▶ **WHAT TO PRODUCE**:
State how many lines in the entries below contain the word "accomplish", and reply with the number alone.
══ MATERIAL FOR THE TASK
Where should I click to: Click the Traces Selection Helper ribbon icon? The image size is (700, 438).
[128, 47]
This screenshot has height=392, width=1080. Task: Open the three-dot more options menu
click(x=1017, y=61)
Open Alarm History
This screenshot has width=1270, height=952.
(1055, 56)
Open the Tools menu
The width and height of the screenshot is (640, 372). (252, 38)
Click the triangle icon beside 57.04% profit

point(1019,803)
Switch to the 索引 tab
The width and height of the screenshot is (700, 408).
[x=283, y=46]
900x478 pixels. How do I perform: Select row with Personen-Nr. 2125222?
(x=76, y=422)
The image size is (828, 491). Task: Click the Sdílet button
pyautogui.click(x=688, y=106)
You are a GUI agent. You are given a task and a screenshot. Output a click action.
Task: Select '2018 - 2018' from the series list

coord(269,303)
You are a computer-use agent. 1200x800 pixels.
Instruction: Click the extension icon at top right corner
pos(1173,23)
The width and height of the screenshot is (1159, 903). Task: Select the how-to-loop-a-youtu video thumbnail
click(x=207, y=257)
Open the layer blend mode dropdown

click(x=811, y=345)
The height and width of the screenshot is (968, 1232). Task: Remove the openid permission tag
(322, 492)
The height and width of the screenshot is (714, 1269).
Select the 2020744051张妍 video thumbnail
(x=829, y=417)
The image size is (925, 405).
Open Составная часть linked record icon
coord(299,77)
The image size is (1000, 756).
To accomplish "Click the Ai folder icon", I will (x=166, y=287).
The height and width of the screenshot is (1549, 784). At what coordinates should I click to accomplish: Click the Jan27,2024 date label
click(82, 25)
════
▶ **RESPONSE BELOW**:
2